To travel the world is one of the greatest privileges there is.
But to do so also invites a set of responsibilities — to the destination to which you’re traveling, its inhabitants and their way of living, as well as the environment as a whole. And for most discerning individuals, that’s objectively easy. When it becomes not quite as easy, though, is when an exorbitant number of those individuals — discerning as they may be — are all flocking to the same locales.
Destinations like Santorini, Bali and (none more so than) Venice have long suffered the effects of overtourism, some of which have had irrevocable consequences. In fact, the latter is almost unrecognizable to those intimately familiar with the city. For many, it’s become reason enough not to visit. Though that, of course, gives rise to other destinations, that may or may not be primed for an uptick in demand.
This is, more or less, the premise for Fodor’s No List — a roundup of “natural attractions that could use a break in order to heal and rejuvenate; cultural hotspots that are plagued with overcrowding and resource depletion; and locations around the world immediately and dramatically impacted by water crises.” The 2023 list was released recently and it’s a bit of a mixed bag.
One (unsurprising) inclusion to the list this year is Antarctica, or more specifically, the Antarctic Peninsula — a tourist hotspot for the past decade or so, but especially in the last couple of years. It is, as Fodor’s notes, one of the most susceptible places on the planet to climate change, which is also the most plausible explanation for the increase in tourist interest — time to see it, at least as its existed for the last 180 million years, is running out.
On the one hand, there are destinations — like The Root Bridges in Cherrapunji — that would likely have disappeared without human interference. But on the other, there are a number of places — e.g., the Great Barrier Reef — that are ephemeral because of human inference. Antarctica, for its part, “which has experienced some of the fastest warming temperatures and steepest wildlife decline in history,” falls into the second category.
That said, the obvious takeaway from the 2023 list is that you don’t need to travel to the remotest corners of the planet to see that human interference in action. Lake Tahoe, for example, is also included.
“The leading threat to Tahoe’s famous clarity is fine sediment pollution running off our urban landscape, according to The League to Save Lake Tahoe. Heavy traffic crushes Tahoe’s roads into fine dust and debris and pumps tailpipe emissions into the air,” it reads. “When it rains or snow melts, stormwater transports these fine pollution particles into the Lake, clouding its cobalt blue waters.”

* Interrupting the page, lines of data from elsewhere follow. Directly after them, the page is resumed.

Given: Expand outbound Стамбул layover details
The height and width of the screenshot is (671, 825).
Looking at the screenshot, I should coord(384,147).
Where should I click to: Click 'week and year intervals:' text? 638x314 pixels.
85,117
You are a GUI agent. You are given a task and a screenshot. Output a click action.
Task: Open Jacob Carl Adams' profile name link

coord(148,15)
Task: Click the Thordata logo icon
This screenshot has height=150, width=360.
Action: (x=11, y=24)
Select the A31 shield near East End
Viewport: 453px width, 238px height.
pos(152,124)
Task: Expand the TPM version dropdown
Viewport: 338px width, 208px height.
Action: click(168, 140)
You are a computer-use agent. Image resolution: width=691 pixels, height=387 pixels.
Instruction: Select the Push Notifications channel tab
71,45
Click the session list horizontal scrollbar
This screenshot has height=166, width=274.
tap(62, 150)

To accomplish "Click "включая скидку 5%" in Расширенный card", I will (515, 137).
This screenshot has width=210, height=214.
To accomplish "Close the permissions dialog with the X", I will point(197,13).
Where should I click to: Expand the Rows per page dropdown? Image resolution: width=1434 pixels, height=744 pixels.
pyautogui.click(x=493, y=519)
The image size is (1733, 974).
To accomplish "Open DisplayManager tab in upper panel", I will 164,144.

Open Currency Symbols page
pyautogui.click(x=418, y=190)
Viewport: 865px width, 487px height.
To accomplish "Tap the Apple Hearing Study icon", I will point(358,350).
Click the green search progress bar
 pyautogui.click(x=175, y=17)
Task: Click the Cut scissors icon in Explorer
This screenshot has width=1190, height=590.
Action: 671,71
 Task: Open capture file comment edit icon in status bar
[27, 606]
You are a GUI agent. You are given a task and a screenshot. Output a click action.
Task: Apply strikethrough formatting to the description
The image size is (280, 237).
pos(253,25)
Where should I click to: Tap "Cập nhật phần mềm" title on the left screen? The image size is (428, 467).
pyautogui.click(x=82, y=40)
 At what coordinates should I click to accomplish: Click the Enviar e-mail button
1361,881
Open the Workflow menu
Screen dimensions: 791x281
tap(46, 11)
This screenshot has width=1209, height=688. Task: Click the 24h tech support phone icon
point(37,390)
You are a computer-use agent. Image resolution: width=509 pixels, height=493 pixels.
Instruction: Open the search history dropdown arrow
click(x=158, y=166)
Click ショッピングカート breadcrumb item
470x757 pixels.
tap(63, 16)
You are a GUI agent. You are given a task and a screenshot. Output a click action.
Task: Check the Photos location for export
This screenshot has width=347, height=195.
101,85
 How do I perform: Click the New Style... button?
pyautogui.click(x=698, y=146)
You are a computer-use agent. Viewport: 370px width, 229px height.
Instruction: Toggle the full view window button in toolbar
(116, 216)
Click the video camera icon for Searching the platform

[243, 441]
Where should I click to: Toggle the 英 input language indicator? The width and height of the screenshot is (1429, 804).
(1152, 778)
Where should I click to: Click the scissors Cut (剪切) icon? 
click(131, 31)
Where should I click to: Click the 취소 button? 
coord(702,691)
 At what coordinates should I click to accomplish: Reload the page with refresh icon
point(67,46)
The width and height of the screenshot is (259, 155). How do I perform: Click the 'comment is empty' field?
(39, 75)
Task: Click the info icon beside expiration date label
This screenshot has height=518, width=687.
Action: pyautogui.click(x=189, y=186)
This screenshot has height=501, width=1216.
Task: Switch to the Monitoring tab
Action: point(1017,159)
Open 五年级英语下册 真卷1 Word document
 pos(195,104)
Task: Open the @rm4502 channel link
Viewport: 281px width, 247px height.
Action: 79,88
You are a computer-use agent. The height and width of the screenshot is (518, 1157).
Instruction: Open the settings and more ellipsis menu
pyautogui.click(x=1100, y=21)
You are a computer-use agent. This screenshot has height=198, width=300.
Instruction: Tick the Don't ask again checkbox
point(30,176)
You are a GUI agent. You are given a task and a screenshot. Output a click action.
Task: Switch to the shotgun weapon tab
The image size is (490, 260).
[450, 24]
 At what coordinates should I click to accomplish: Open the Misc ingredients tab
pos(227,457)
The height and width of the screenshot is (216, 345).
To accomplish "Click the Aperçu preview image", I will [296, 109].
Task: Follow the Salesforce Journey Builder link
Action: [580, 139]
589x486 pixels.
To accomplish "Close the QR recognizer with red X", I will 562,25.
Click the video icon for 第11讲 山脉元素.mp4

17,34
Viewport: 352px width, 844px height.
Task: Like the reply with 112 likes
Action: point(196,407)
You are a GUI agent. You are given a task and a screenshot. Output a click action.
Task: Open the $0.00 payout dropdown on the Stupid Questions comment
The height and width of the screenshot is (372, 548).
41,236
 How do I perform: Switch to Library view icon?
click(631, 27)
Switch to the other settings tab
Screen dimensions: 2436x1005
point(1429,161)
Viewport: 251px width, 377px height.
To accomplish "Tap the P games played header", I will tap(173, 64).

The American Midwest was mentioned, though predominately due to drought and subsequent water shortages. So, while a lot of the usual destinations were named — Thailand, Amsterdam, Italy’s most popular destinations, Maui and France’s cliffs and calanques, chief among them — the 2023 list is nothing if not a testament to the fact that the responsibilities concurrent with travel extend to all travel. Even if the destination is located in your own backyard. And if you suspect a destination could stand to benefit from having less visitation? Don’t visit. There are seven continents, 195 countries and millions of cities, and towns, in the world. Go, quite literally, anywhere else.